Some moments I still feel like that. But I do know those moments will pass, and I will keep going. It doesn’t make those moments hurt any less. It doesn’t make them any shorter. It doesn’t make them any less likely, or any easier to endure. But they do end. If nothing else, you will eventually fall into a broken, miserable sleep. Things don’t seem brighter in the morning, but you just might be too tired to be sad.
I keep writing “The worst thing is” and coming up with another worst thing. They’re all worst things. There’s very little good here in the land of Maybe. There are moments of joy, but it’s in spite of what you’re going through, not because of it. My husband was already awesome. We already knew how deeply we were committed to starting a family. We’d already had tough medical appointments we could laugh through that brought us closer together. The result may be worth it, but this journey?

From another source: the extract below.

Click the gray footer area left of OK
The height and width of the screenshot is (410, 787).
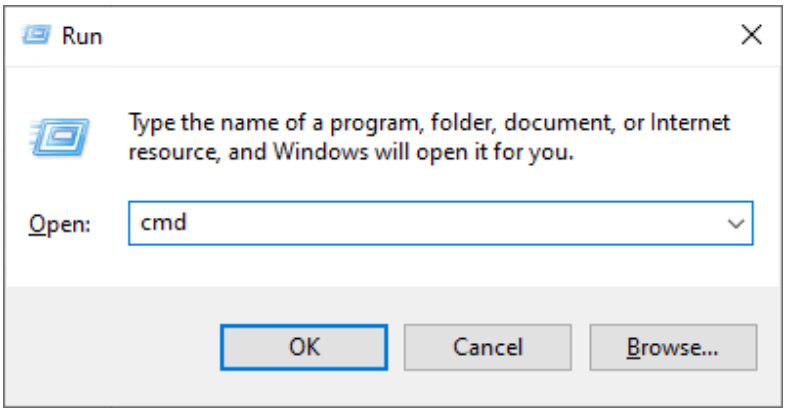click(110, 346)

Let’s be honest. This journey is freaking awful. It’s painful, it’s messy, it’s undignified and quite frankly I am sick to death of my Ovaries, Uterus, and associated LadyParts being the focus of so much medical attention, hope and hatred.
Probably the hardest thing to cope with though, is the waiting: Waiting for results, waiting for appointments. Waiting for your body to have enough rest so you can try once more. Waiting to see if it has worked, waiting for the nurses to call back and tell you what to do when it hasn’t. Waiting for hope to flicker and die so you can pick yourself up and start again.
I cannot prepare you, if your own road to parenthood involves a fight. I cannot tell you it will be okay, because there will be so many, many times when it will not be okay. I cannot give you advice, because you need to find your own way through this.
I could keep telling you how bloody awful it is, and you might eventually understand me. But when your own time comes, you will find some of the bits I hate easy and some of the bits I found easy the equivalent of a spot of waterboarding between your rack session and the part where they stick bamboo under your fingernails. Everyone is different. I can tell you, though, that regardless of the professionalism of the Clinic staff, the sheer amount of science behind all this, it boils down to hope, and playing the numbers. One in four. Fifty percent. Whatever your chances are, they are not, nor will they ever be, one hundred percent.
I can tell you that we’re going to keep fighting. You probably will too. I can tell you that we don’t fight alone. Those of us who fight for the chance to be parents quietly cross our fingers for each other. We giggle about torturing our uncomfortable families with detailed descriptions of the menstrual cycle of an infertile woman, and trying to dance around saying “Now we just have lots of sex and see if anything sticks around” to good-natured fathers and brothers without making either party blush. We are an army of hope. We are the few, the bloated, the hormonal.
One day, Medical Science willing, we will be parents.